Pourtant, nous continuons à nous prosterner sans cesse, à nous excuser et à nous confondre en excuses. Et ce n'est pas bon. Assez d'absurdités gauchistes, libérales, occidentales, laïques, modernistes et post-modernistes, que même les Américains refusent d'accepter. Nous sommes Russes, Dieu est avec nous ! Nos valeurs traditionnelles sont avec nous et nous n'avons pas besoin de l'OMS ni de la sanction du capitalisme auquel nous sommes attachés depuis 1990. Construisons la Grande Russie, établissons notre pouvoir, faisons revivre et restaurons l'Empire dans toute sa splendeur et sa puissance. Et nous devons lutter sans merci contre les douloureuses tendances nihilistes, la perversion, la décadence et la corruption qui existent dans le monde.

Il est temps pour nous de rassembler nos forces et de donner un nouveau dynamisme à nos réformes patriotiques et à un retour aux valeurs traditionnelles. Et cela nécessite à la fois la rotation des élites (pour laquelle nous devons créer un DOGE - Department of Government Efficiency - similaire à celui des États-Unis, qui est dirigé par Elon Musk) et la libération du potentiel créatif des gens ordinaires, de notre peuple. Sans cela, nous ne deviendrons pas vraiment convaincants, même pour nous-mêmes.
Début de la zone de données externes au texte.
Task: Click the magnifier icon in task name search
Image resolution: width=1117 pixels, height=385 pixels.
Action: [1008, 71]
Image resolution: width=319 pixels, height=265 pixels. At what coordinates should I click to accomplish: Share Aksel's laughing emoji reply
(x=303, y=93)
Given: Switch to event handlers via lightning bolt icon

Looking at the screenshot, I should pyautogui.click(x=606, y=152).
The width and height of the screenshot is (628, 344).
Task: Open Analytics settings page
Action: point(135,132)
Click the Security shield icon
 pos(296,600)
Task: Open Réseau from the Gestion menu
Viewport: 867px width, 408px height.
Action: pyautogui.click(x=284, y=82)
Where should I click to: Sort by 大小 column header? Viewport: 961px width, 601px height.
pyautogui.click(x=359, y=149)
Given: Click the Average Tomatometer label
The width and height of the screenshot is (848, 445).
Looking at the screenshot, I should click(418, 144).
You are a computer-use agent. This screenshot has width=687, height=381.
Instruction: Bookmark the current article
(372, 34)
Sinon, tous nos atouts, tous nos points positifs et toutes nos différences fondamentales ne disparaîtront pas seulement, mais perdront de leur éclat, de leur tranchant et de leur pertinence à mesure qu'ils seront éclipsés et dépassés par d'autres. Par ceux qui non seulement ne sont pas nos amis et partenaires, mais qui utilisent leur virage conservateur pour renforcer leur propre hégémonie mondiale.
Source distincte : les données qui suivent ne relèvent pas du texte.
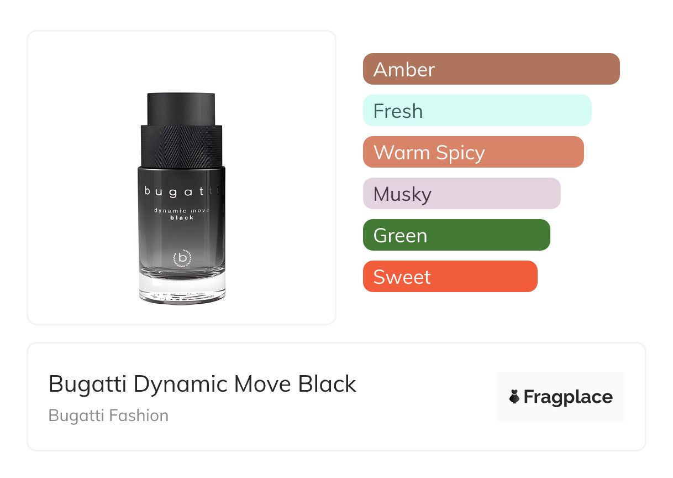This screenshot has height=478, width=673.
Task: Choose the Warm Spicy accord bar
Action: click(473, 152)
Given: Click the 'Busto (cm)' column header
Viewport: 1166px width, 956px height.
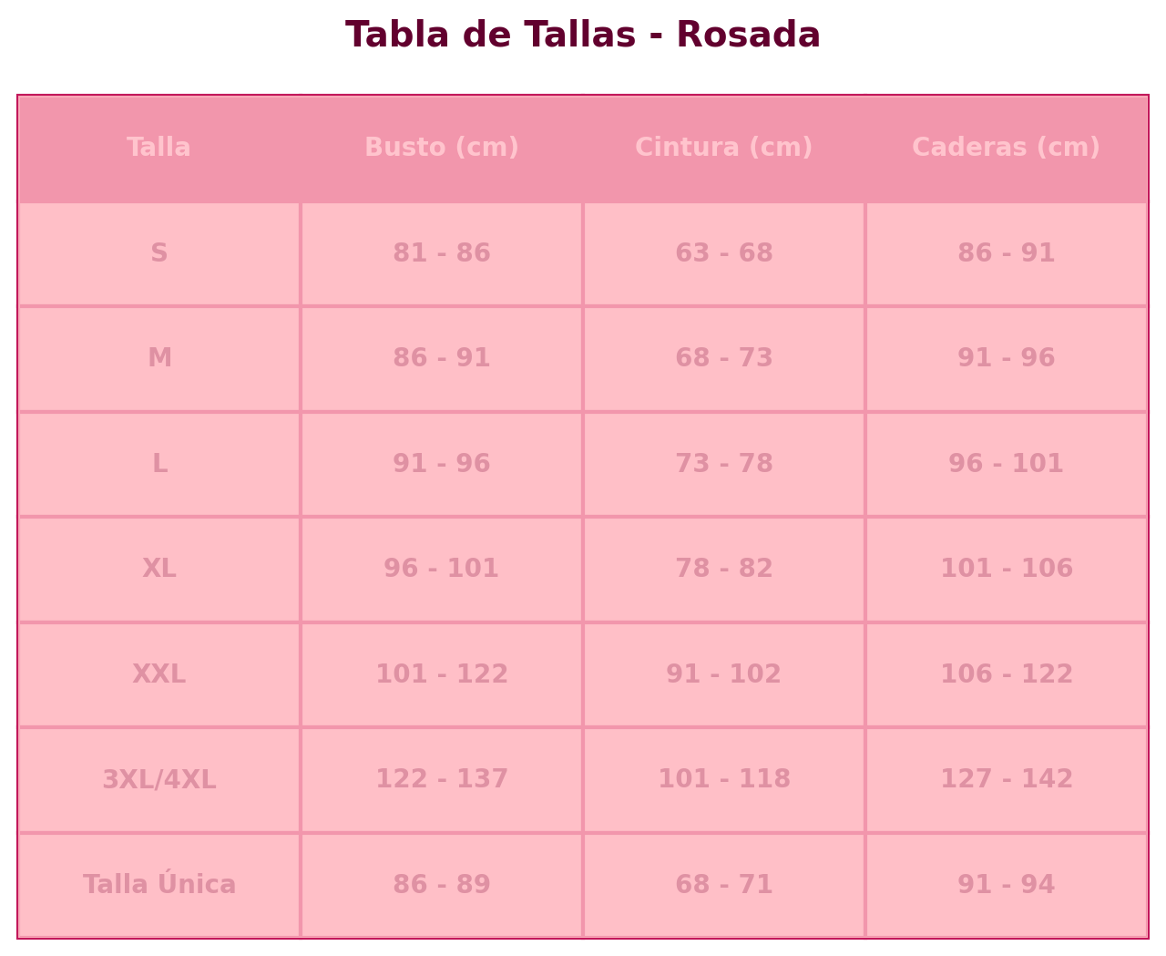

Il est essentiel que nous tracions une ligne claire entre ce que nous acceptons et applaudissons dans le trumpisme et ce qui, en lui, reste notre ennemi. Car si Trump rend l'Amérique, comme il le promet, à nouveau grande, nous ne pouvons qu'espérer faire de même avec la Russie. Nous n'avons pas d'acronyme comme MAGA, Make America Great Again, et nous n'en avons pas besoin. Mais la Russie doit renouer avec sa grandeur dans tous les domaines, en sortant d'une longue léthargie sociale et culturelle. Soit nous nous épanouissons maintenant et bondissons vers l'avenir, soit nous aurons beaucoup de mal plus tard.